Why the ETH/BTC pair is crashing

Ethereum price is plunging against the US dollar and Bitcoin as concerns about its network continues. 

Recent data shows that the number of Ethereum addresses has continued falling this year as many investors remain in the sidelines. 

Further numbers show that Wall Street investors are no longer interested in Ethereum. According to SoSoValue, spot Etheeum ETFs have continued to shed assets in the past few weeks. They have lost assets in the last three consecutive weeks, a trend that may continue  if the trajectory accelerates. 

These spot Ethereum ETFs hold $2.63 billion in assets, with the Blackrock Ethereum ETF (ETHA) having $2.4 billion. The other top Ethereum ETFs are two from Grayscal, followed by Fidelity, Bitwise, and VanEck. 

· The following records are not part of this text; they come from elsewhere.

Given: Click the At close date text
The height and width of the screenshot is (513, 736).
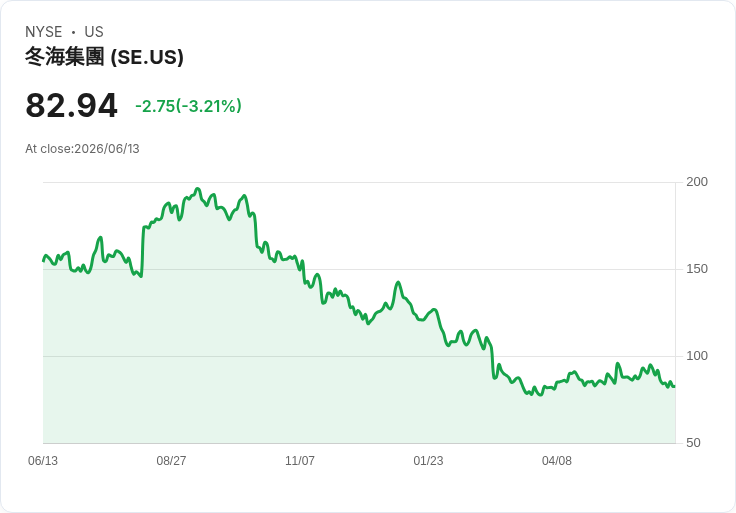Looking at the screenshot, I should pos(82,149).
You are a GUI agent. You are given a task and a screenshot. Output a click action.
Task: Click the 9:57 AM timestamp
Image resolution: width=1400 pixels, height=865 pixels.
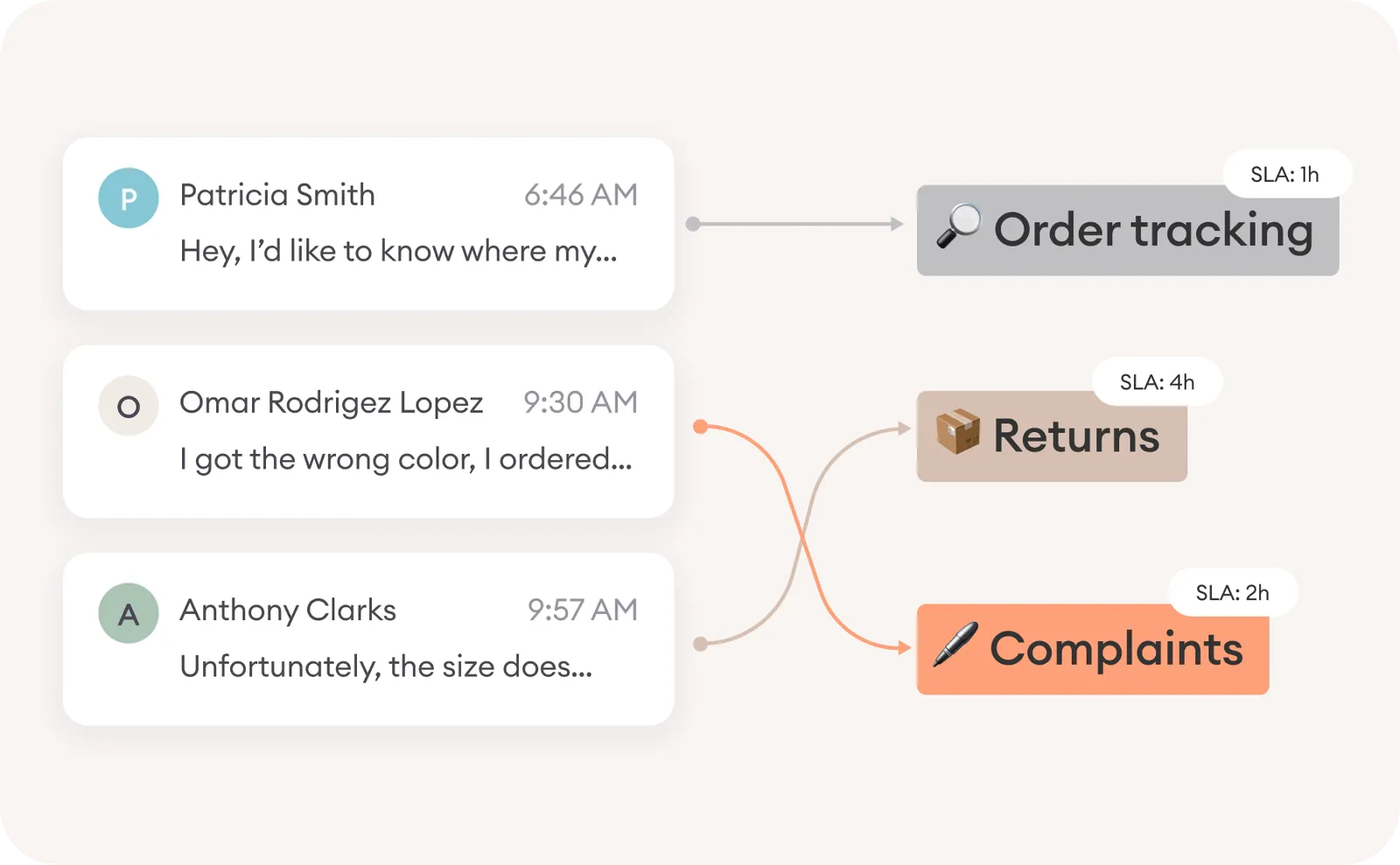coord(582,610)
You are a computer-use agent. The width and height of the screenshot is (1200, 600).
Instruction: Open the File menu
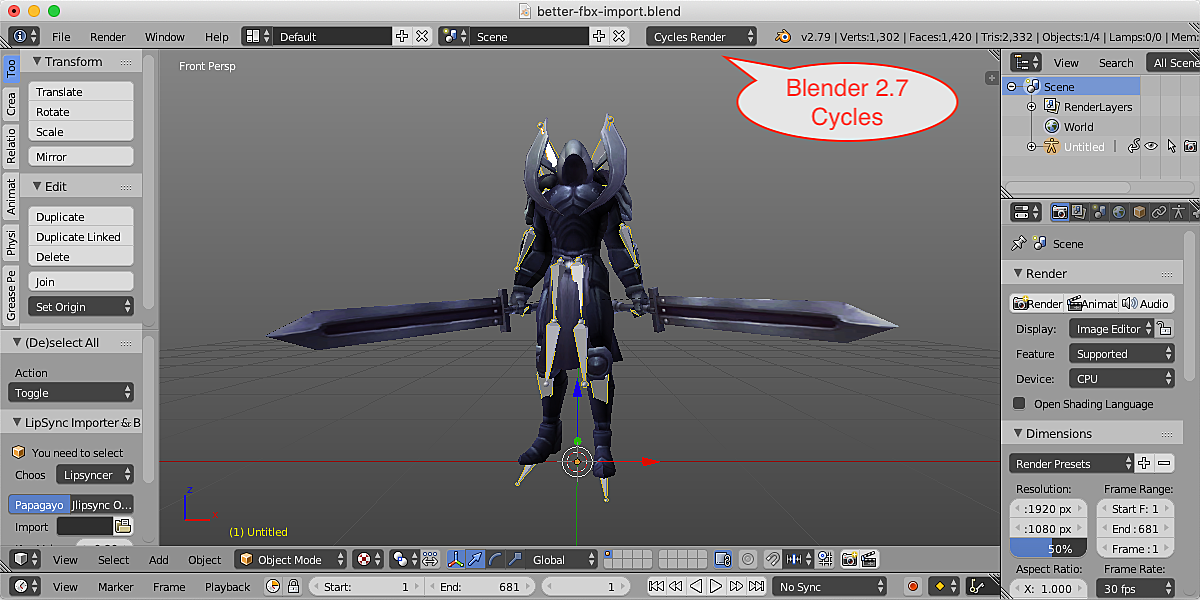(61, 37)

One reason why these funds have had a lackluster performance is that Ethereum ETFs don’t provide staking income. As such, many investors prefer to buy Ethereum directly and then stake it through exchanges like Coinbase and Binance. Data show that staked Ethereum market cap stands at over $94 billion. 

Read more: Ethereum price faces critical test: Key support at $1,440 amid bearish momentum

Ethereum price has also crashed as the network faces intense competition from the likes of Base, Arbitrum, Sui, and Berachain. These chains have continued to gain market share in industries like decentralized finance (DeFi) and gaming. 

This trend has led to major changes in the crypto industry regarding revenues or fees. For a long time, Ethereum was the most profitable player in the crypto industry. Today, it has been passed by the likes of Jito, Uniswap, Tron, and Circle.

Bitcoin dominance has jumped

The ETH/BTC pair has also crashed because Bitcoin has outperformed Ethereum and other cryptocurrencies. 

Bitcoin price has just dropped 23% from its highest level this year. In contrast, most altoins are down by a bigger margin. For example, Ethereum price is down by over 53% from its highest level in December last year. Other tokens like Solana, Cardano, and Hedera Hashgraph have all plunged by over 30% in the same period. 

All this has led to a big increase in Bitcoin’s dominance. Data by TradngView shows that its dominance has surged to 62.25%, its highest level since March 2021. It has risen by over 60% from its lowest level in 2022. 

ETH/BTC price forecast

ETHBTC chart by TradingView

The weekly chart shows that the ETH to BTC  pair peaked at 0.088 BTC in 2021 and has now been in a strong downward trend 

It has already crashed below the key support level at 0.04911, the lowest swing in June 2022. 

The pair has moved below the lower side of the descending channel that started in September 2022 and ended in late last year. 

ETH/BTC remains below the 50-week and 200-week Exponential Moving Averages. (EMA). It has also plunged below the key support at 0.0233, the lowest point in December 2020. 

Popular oscillators like the Relative Strength Index (RSI) and the Stochastic RSI have all continued falling. 

Therefore, the path of the least resistance for the pair is bearish, with the next level to watch being at 0.016, the lowest point in August 2019. This price target is about 32% below the current level. A move above the resistance at 0.03 will invalidate the bearish view.